On Fri, Jul 15, 2022 at 09:54:10AM +0200, Greg Kroah-Hartman wrote:
On Fri, Jul 15, 2022 at 09:46:31AM +0200, Sascha Hauer wrote:
On Fri, Jul 15, 2022 at 07:49:40AM +0200, Greg Kroah-Hartman wrote:
On Fri, Jul 15, 2022 at 07:27:02AM +0200, Tomasz Moń wrote:
On Mon, 2022-07-11 at 11:12 +0200, Tomasz Moń wrote:
On Fri, 2022-07-01 at 13:03 +0200, Sascha Hauer wrote:
06781a5026350 Fixes the calculation of the DEVICE_BUSY_TIMEOUT register value from busy_timeout_cycles. busy_timeout_cycles is calculated wrong though: It is calculated based on the maximum page read time, but the timeout is also used for page write and block erase operations which require orders of magnitude bigger timeouts.
Fix this by calculating busy_timeout_cycles from the maximum of tBERS_max and tPROG_max.
06781a5026350 was merged in v5.19-rc4 and then was picked up by several stable kernels, including v5.15.51. After we have upgraded to v5.15.51 we have observed the issue that Sascha mentioned in his email [1].
As the v5.19-rc6 was released yesterday and this fix is still not applied, the v5.19-rc6 (and all stable kernels that picked up the backport) causes NAND flash data loss on imx targets.
I have backported this patch to our internal v5.15.51 based kernel on 4th July 2022 and I can confirm that it does indeed solve the NAND data loss on imx targets.

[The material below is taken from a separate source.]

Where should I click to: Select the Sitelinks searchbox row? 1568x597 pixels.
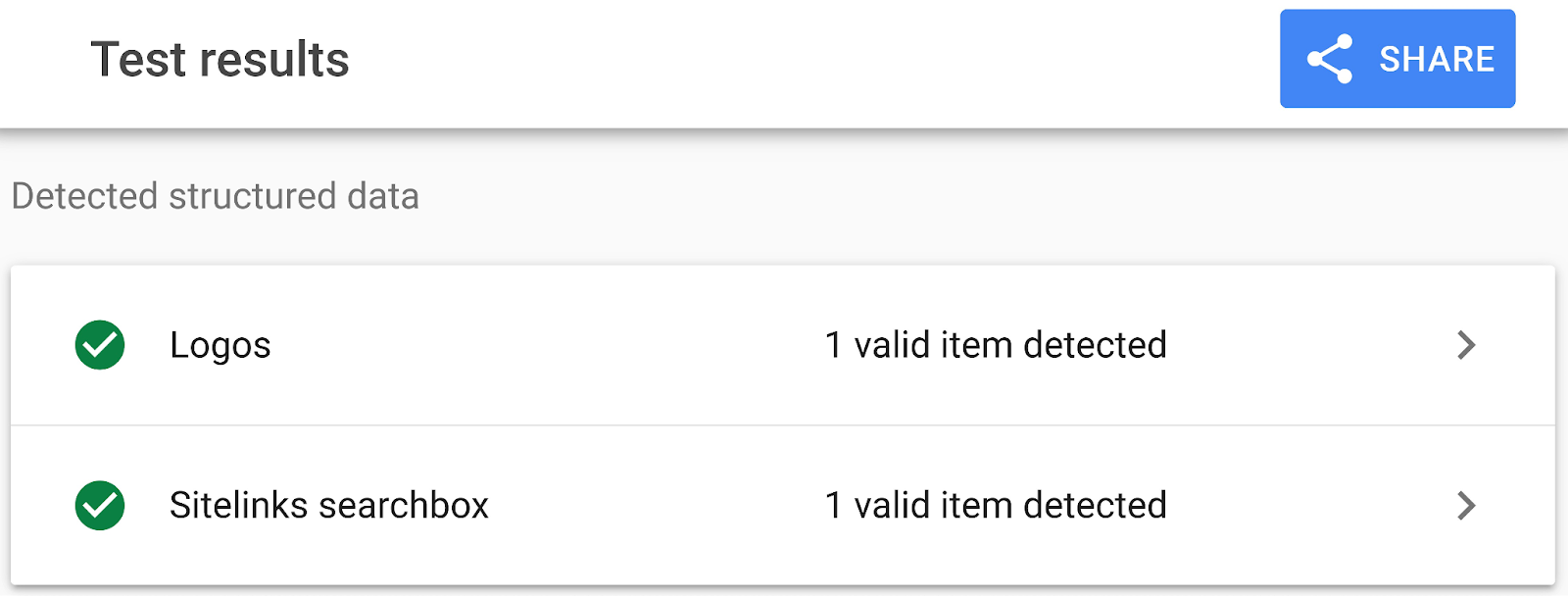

Is it possible for this patch to make it to the v5.19-rc7?
No response, so sending the email to more people so the voice is heard. Sorry if this is not the proper way, but I think the issue is serious.
Current prepatch kernels starting with v5.19-rc4 and stable kernels starting with v5.4.202. v5.10.127, v5.15.51, v5.18.8 contain a "[PATCH] [REALLY REALLY BROKEN] mtd: rawnand: gpmi: Fix setting busy timeout setting" that is wreaking havoc to i.MX[678] or i.MX28 devices with NAND "** THIS PATCH WILL CAUSE DATA LOSS ON YOUR NAND!! **" [1]
The solution is to either:
- Revert 06781a5026350 ("mtd: rawnand: gpmi: Fix setting busy timeout
setting") and all its cherry-picks to stable branches, *OR*
- Apply the fix ("mtd: rawnand: gpmi: Set WAIT_FOR_READY timeout
based on program/erase times") [2]
Please do whatever you see fit.
I can do do a stable release with this reverted, but I really expected to see the fix in linux-next by now at the very least. Does this driver not have an active maintainer and subsystem maintainer for some reason?
My IRC history doesn't go back far enough, but if I recall correctly Miquel is on vacation, he would have picked up this patch for linux-next otherwise.
Ok, let me do a round of stable releases so that people don't get hit by this now...
Hopefully this gets fixed up by 5.19-final.
Note, one way this could get fixed up sooner if it was reported to the regression bot, as Linus and other subsystem maintainers do monitor that and will pick up patches that are dropped like this one.
thanks,
greg k-h